[Your objective]
Find "This screenshot has width=249, height=165.", then copy its line and every later line of the entries exactly through the end, leaving all pictures out.

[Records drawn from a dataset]
++++++++++
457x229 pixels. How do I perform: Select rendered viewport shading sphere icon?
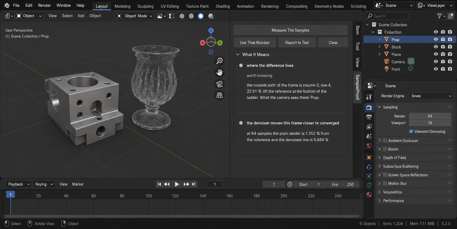point(211,16)
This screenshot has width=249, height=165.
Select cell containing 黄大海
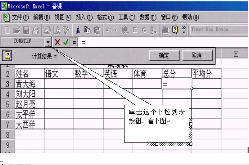pos(30,84)
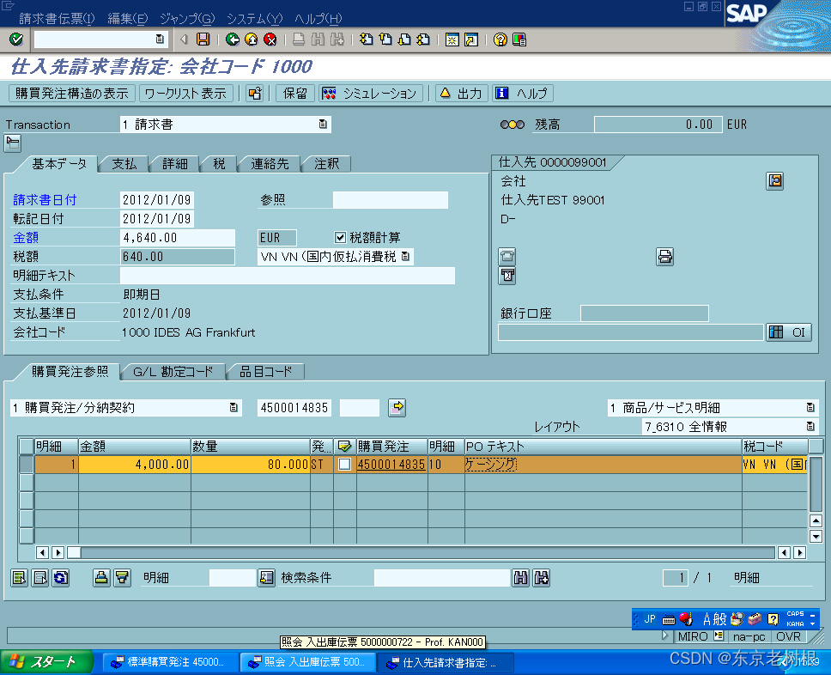Image resolution: width=831 pixels, height=675 pixels.
Task: Click the Back navigation icon
Action: click(x=232, y=39)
++++++++++
[The answer]
This screenshot has width=249, height=165.
Select cell containing 黄大海
pos(30,84)
Image resolution: width=831 pixels, height=675 pixels.
Task: Click the Back navigation icon
Action: click(x=232, y=39)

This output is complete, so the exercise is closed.